━━━━━ Data provided

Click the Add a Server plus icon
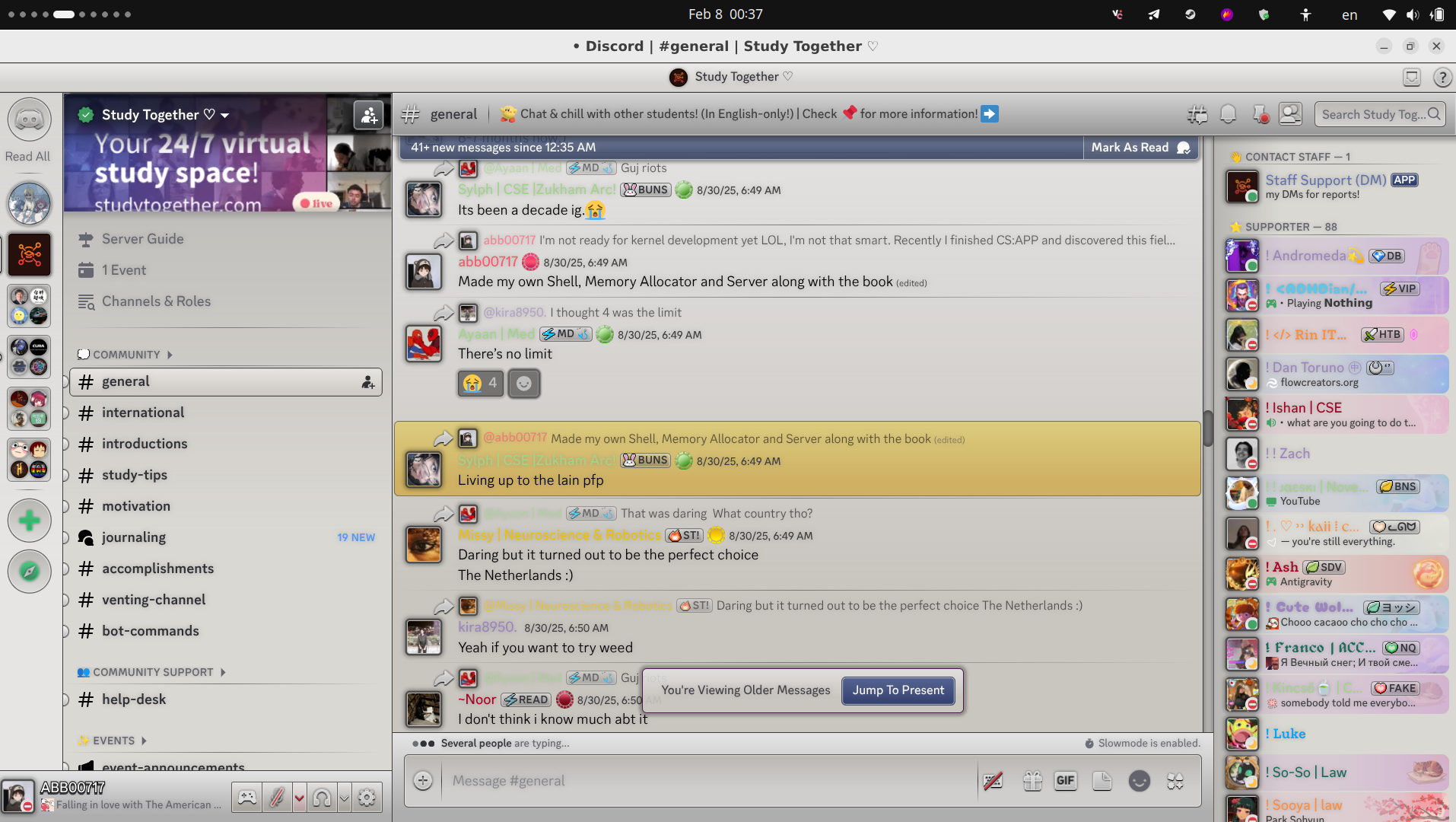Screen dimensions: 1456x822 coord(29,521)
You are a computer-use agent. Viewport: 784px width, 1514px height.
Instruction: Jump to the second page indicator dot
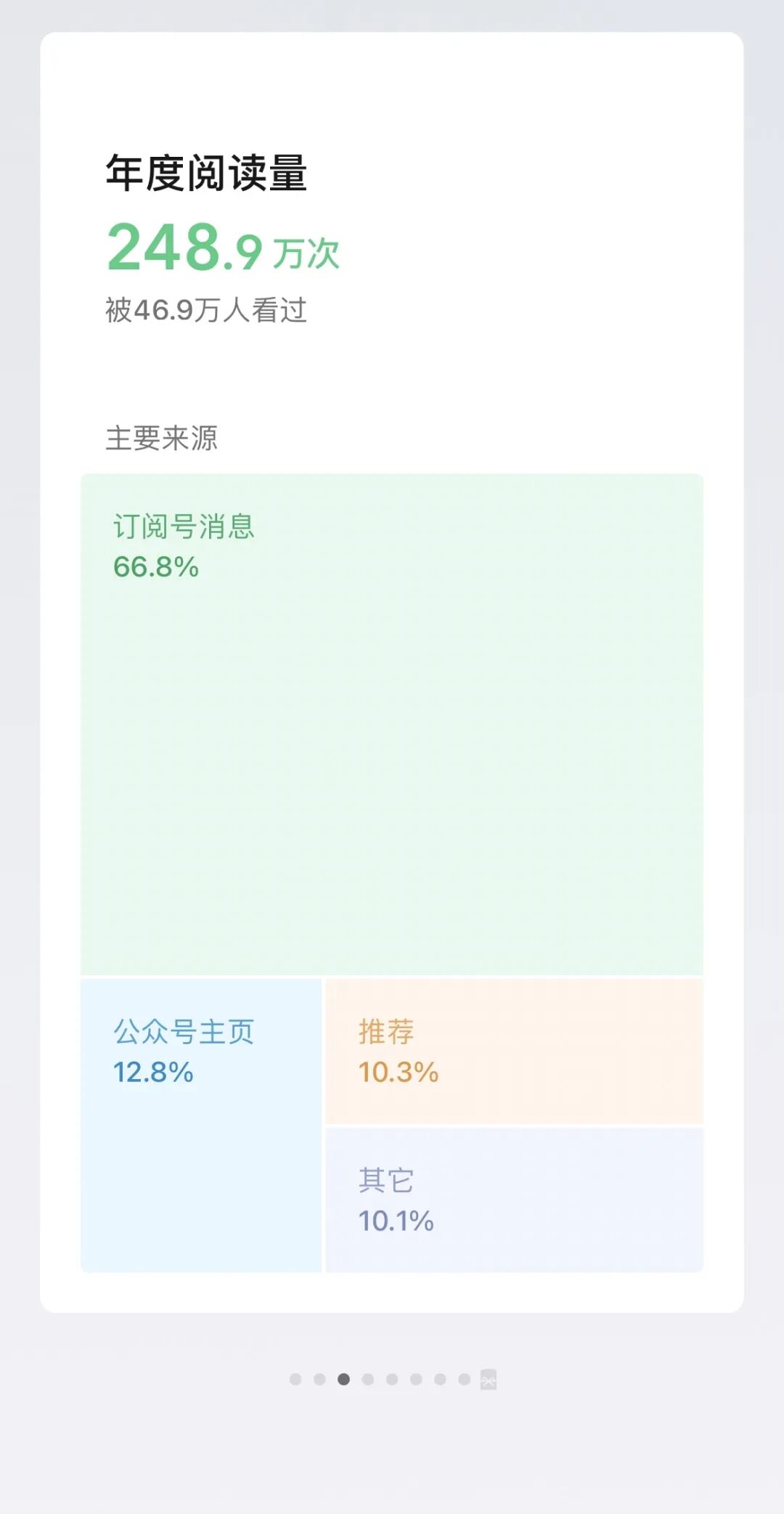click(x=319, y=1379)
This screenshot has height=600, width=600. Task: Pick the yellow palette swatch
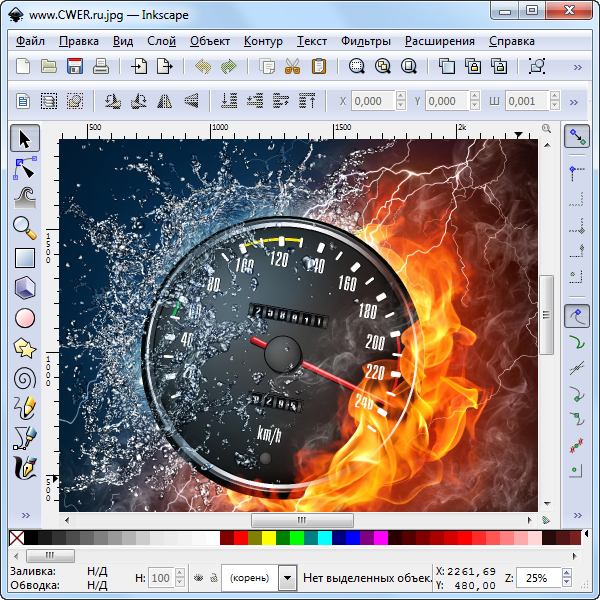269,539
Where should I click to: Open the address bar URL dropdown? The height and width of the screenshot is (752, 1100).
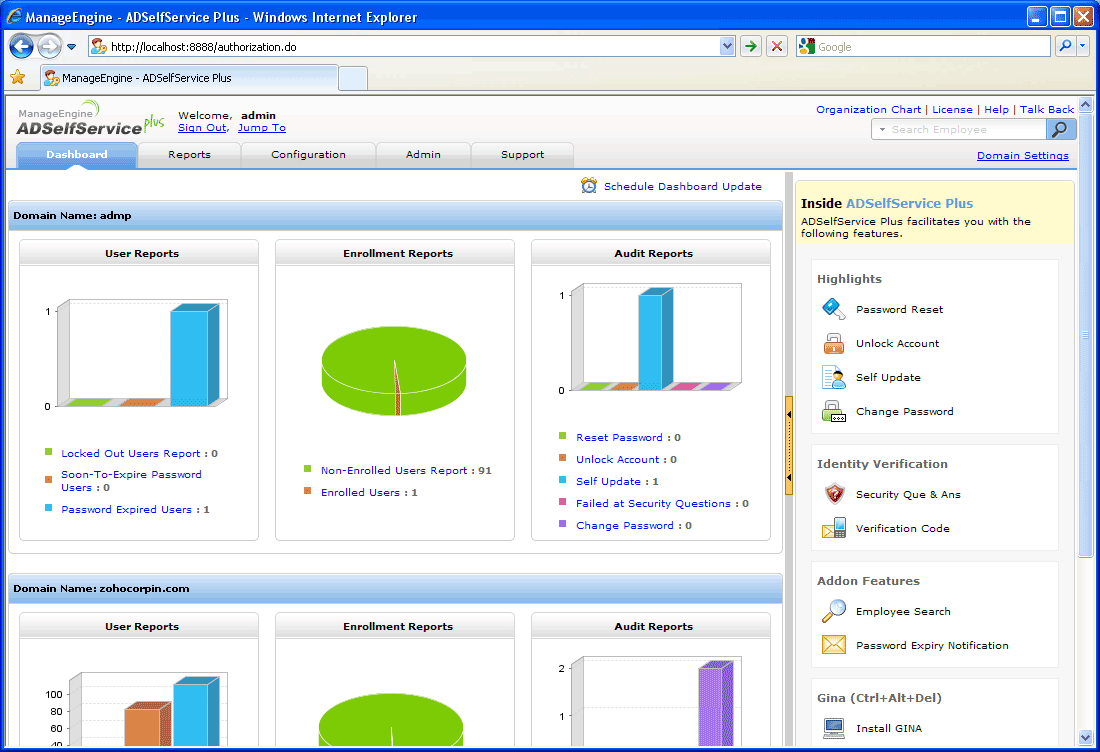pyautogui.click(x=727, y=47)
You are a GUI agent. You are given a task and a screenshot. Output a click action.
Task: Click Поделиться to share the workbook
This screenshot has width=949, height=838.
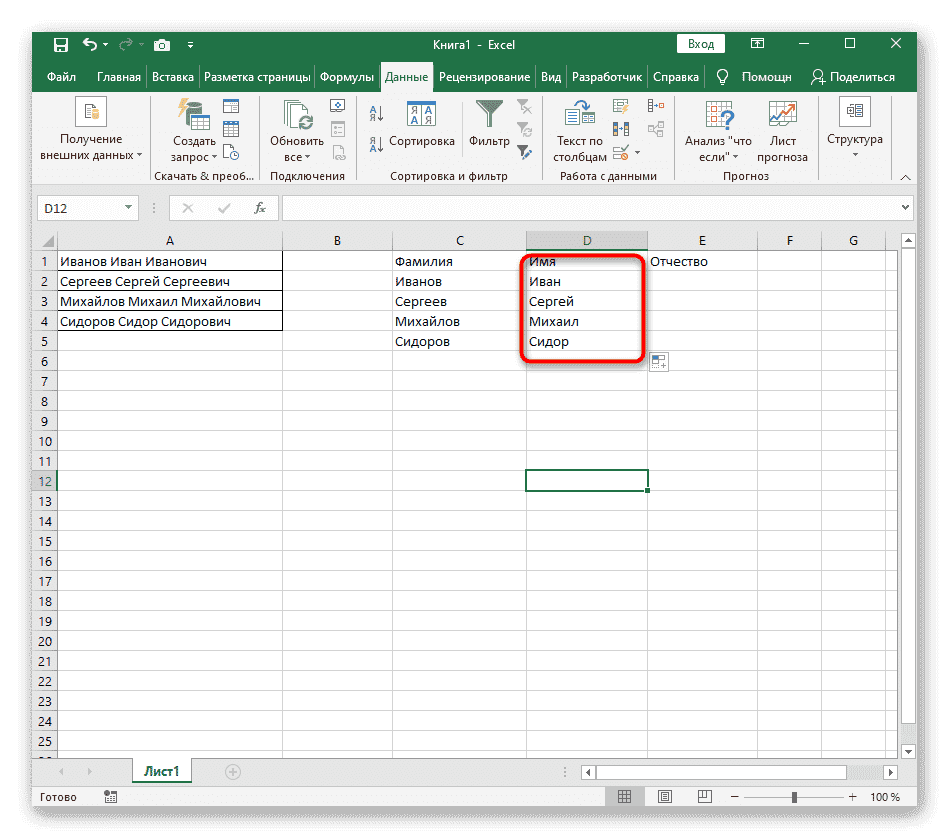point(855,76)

━━━━━━━━━━

▶ What you need to do: Only the lines from the one containing "Task: Click Поделиться to share the workbook" through the final line of the data should be given again, exactly and without pictures.

▶ Exercise solution:
Task: Click Поделиться to share the workbook
This screenshot has width=949, height=838.
point(855,76)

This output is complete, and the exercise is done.